Time to plant tears, says the almanac.
The grandmother sings to the marvelous stove
and the child draws another inscrutable house.

Tomorrow I am attending a training day/seminar at Bangor University about Dementia and Creative Writing. My grandmother had dementia for the last six years of her life. This is my sestina using the same repeated words as Elizabeth Bishop.

Grandmother
I remember the house
where my grandmother
lived. How I watched her, as a child,
coax into life the old stove

with pages from the almanac,
the smoke in her eyes bringing tears.

I never saw her cry. She kept her real tears                          
shelved like preserves. In her house
she had no need of any almanac
to dictate or predict. My grandmother
who could resurrect a dying stove
had lost her first born child

to diphtheria. For this child
she counted out the tears
like cobbles, hardened for the stove.

Never really spoken of, the house
held onto grief. My grandmother

never used an almanac -

 memory, for her,  made an almanac.                                              
blank. My mother, as a child
remembers my grandmother
as toughened by hard work. Futile the tears
when at sixteen she ran a house 
for seven younger siblings round the stove.

Later we sat at her warm stove
deriding the predictions in the almanac.
Nothing can foretell the way a house
decays from the inside.

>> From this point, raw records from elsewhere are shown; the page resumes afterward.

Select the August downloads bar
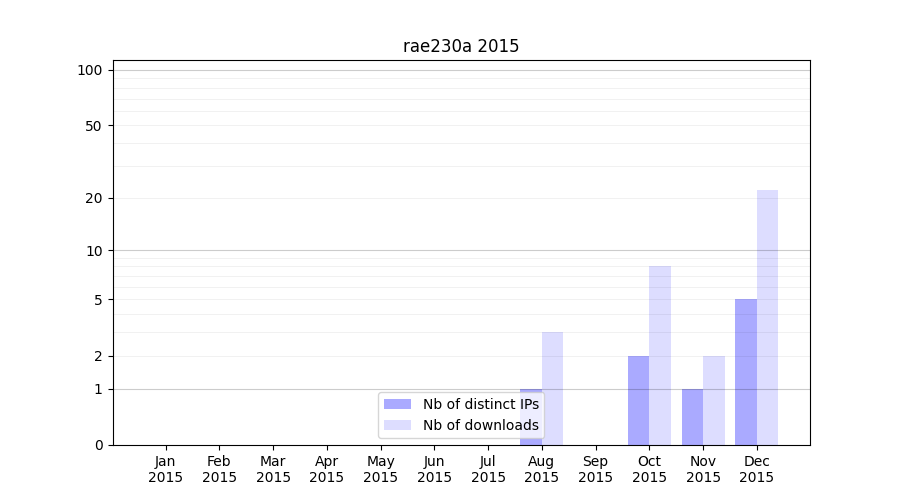 [x=552, y=388]
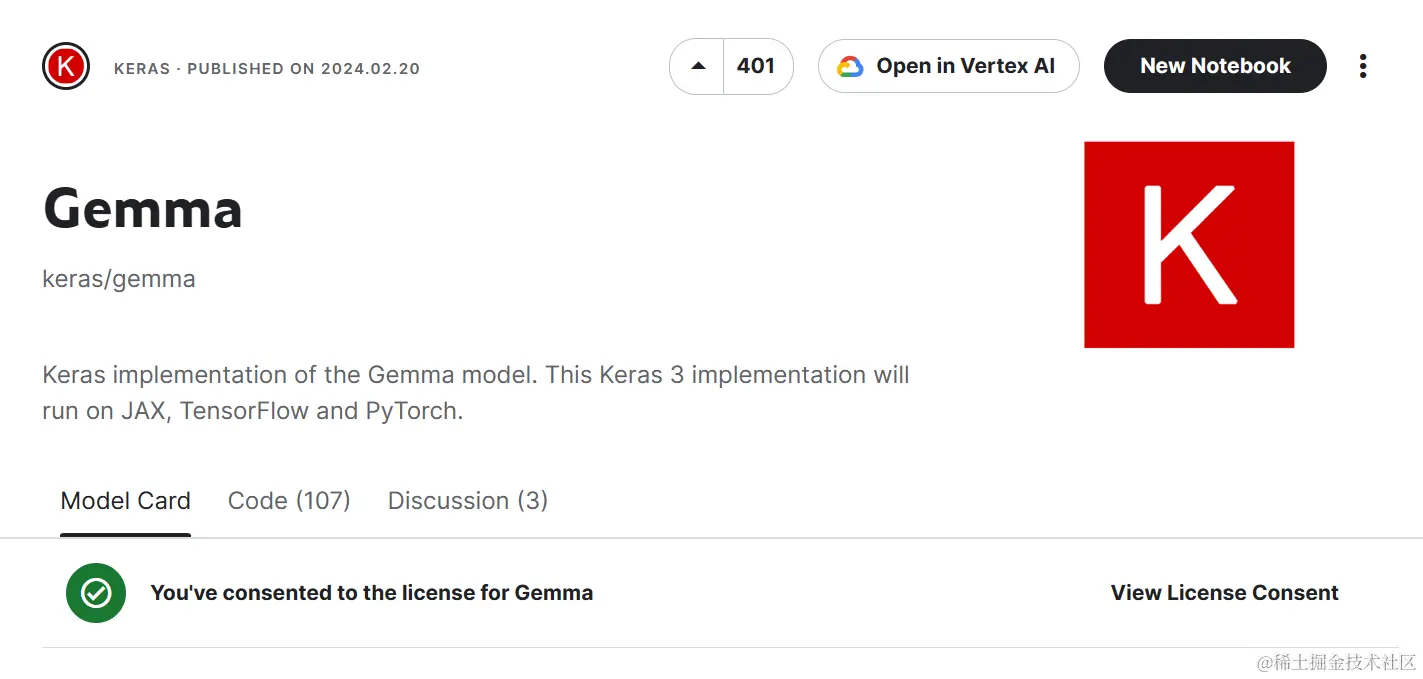
Task: Open in Vertex AI
Action: 965,67
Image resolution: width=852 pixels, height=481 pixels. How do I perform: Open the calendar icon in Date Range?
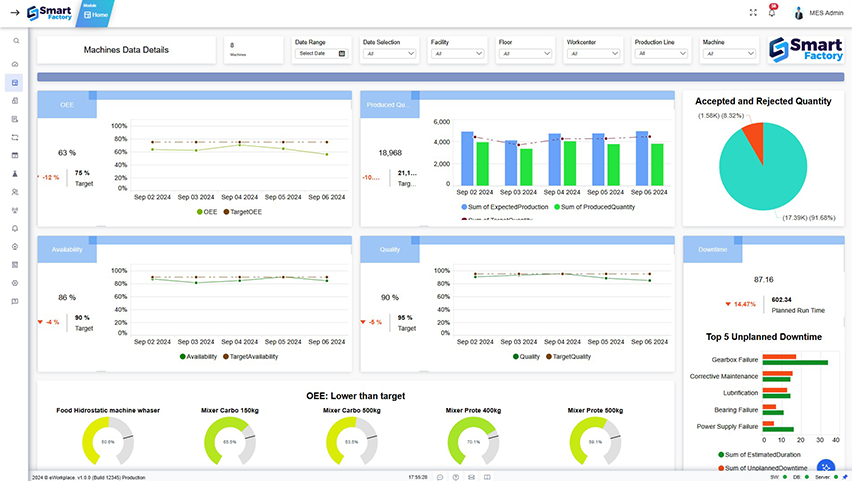[342, 53]
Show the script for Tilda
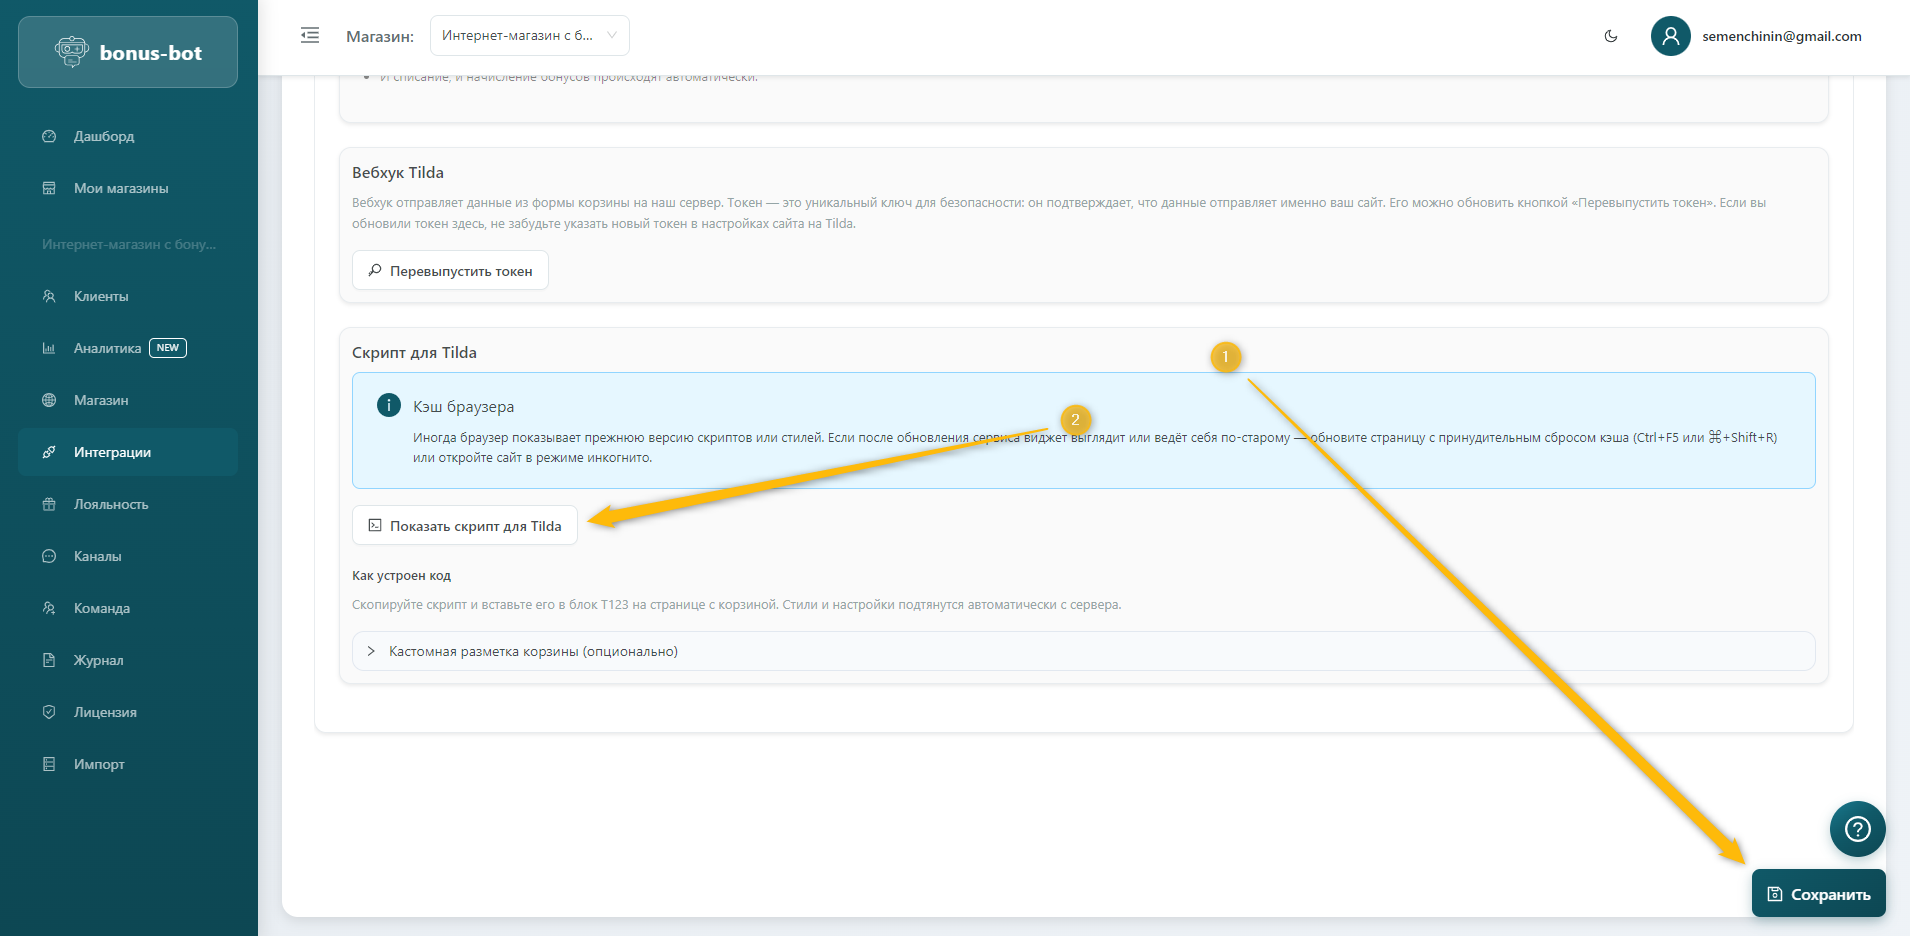 [x=465, y=526]
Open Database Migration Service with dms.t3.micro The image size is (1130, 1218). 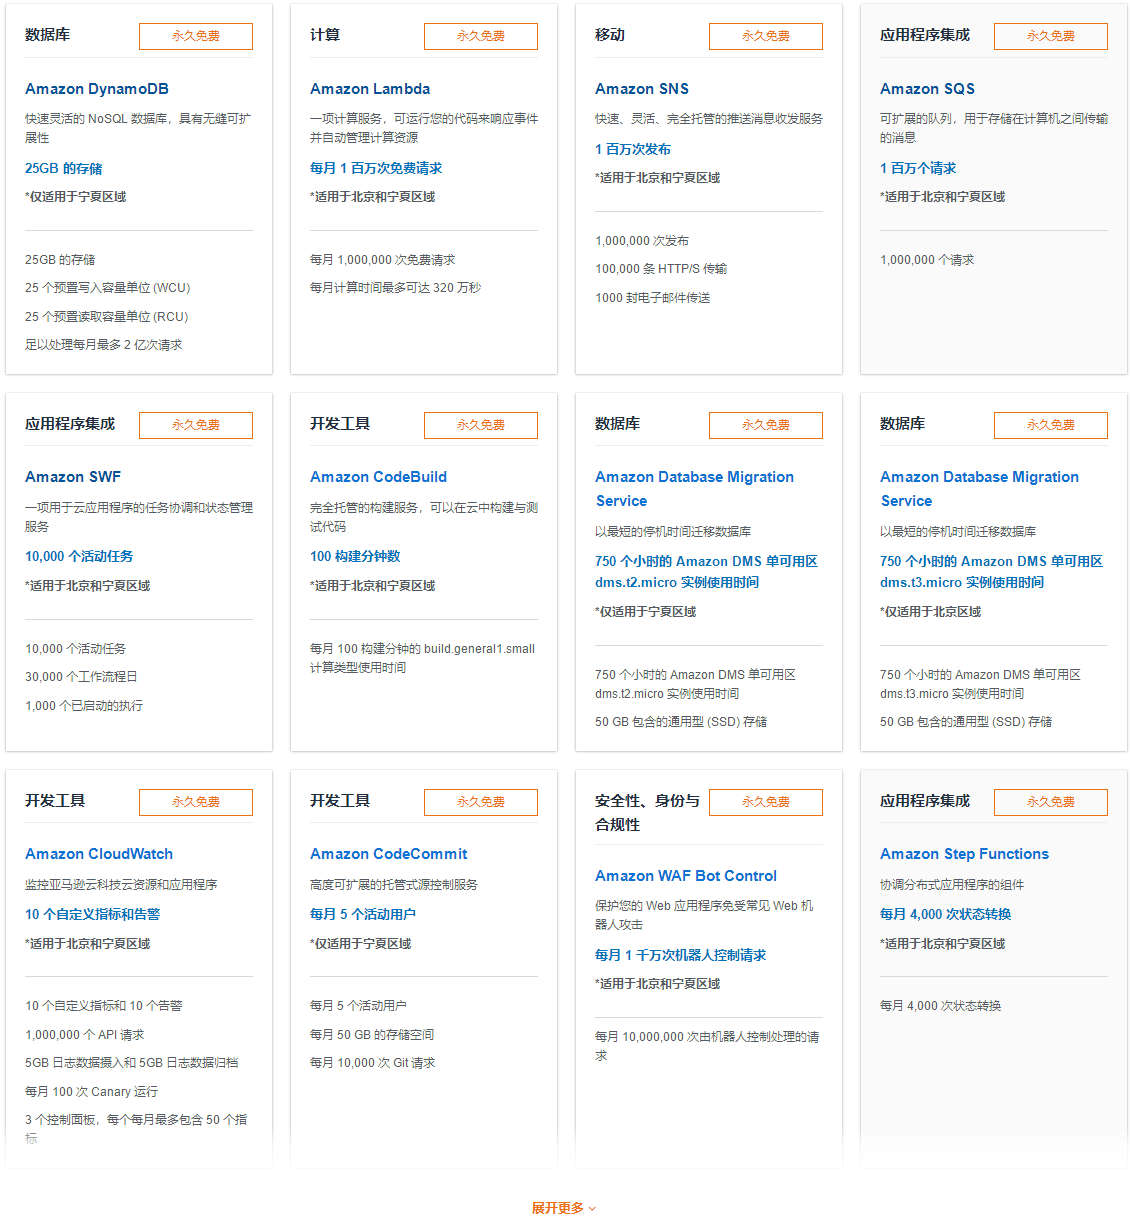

To a child
she was the upright woman without tears
to waste, she was the only grandmother

 I knew.  My uncomplaining grandmother
busy on her knees or at the stove.
And it was still without tears
that she touched the pages of the almanac,
turned for her by her oldest grandchild,
the chaotic ruins of her mind collapsing like a house.

In the last house that my grandmother
lived she had become a child. The stove
gone cold, her almanac  a distraction for our tears.